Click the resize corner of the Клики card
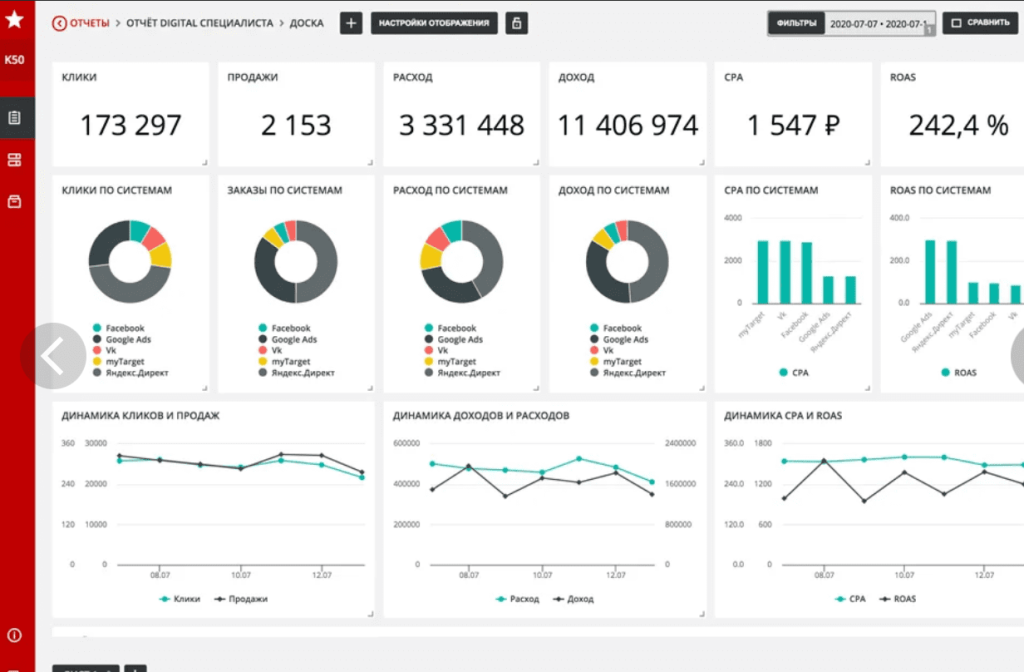click(x=204, y=161)
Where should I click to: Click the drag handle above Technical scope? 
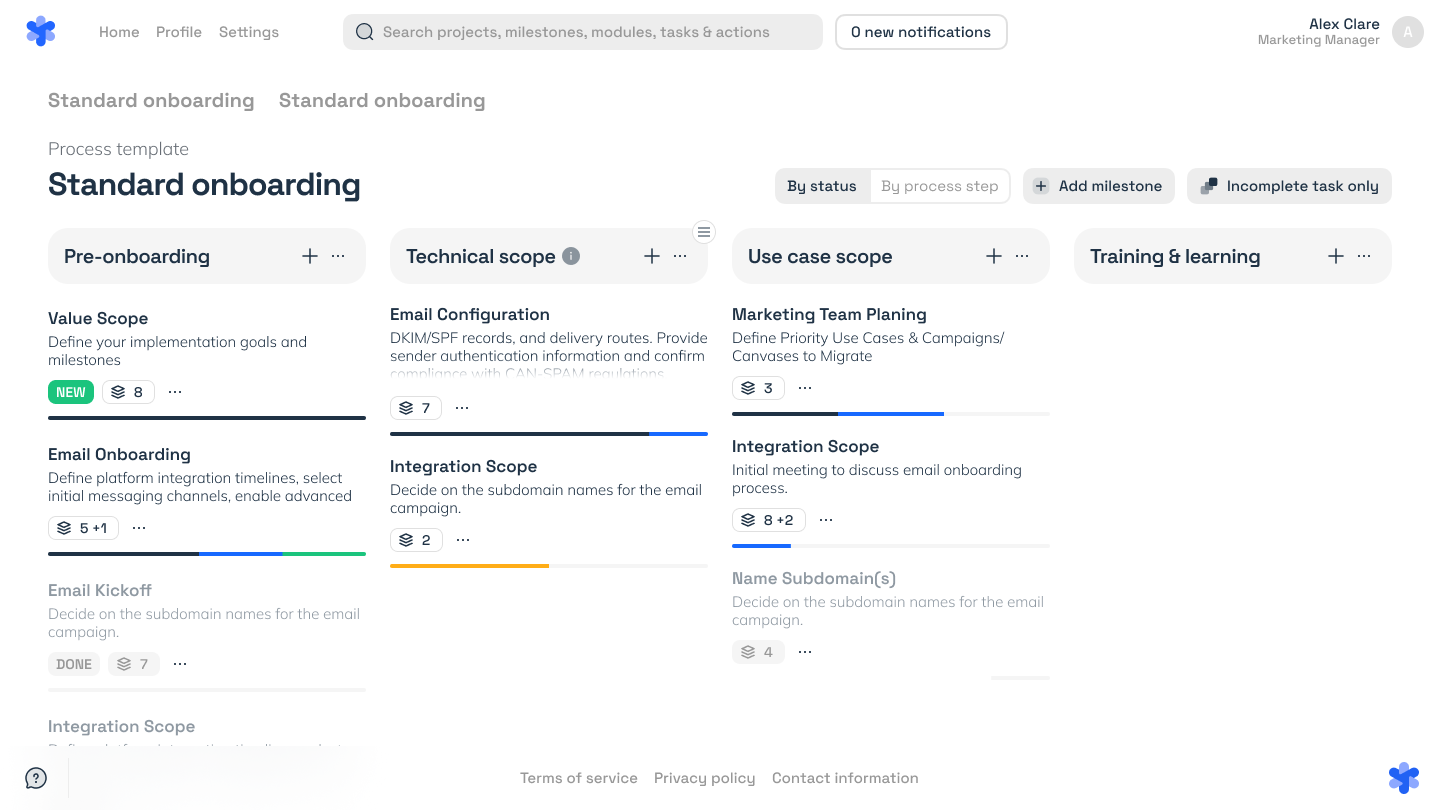704,232
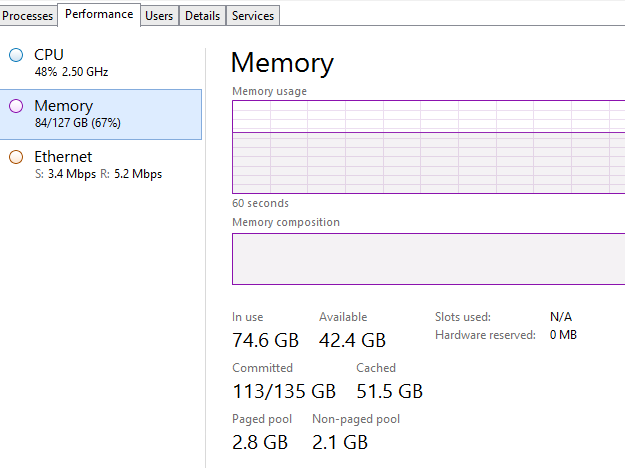The image size is (625, 468).
Task: Click the In use 74.6 GB value
Action: [265, 341]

▶ **TASK INSTRUCTIONS**
Print all records word for word, no images.

▶ **ANSWER SPACE**
Click the resize corner of the Клики card
click(x=204, y=161)
Where should I click to: Click the drag handle above Technical scope? 
704,232
The image size is (625, 468).
Task: Click the In use 74.6 GB value
Action: [265, 341]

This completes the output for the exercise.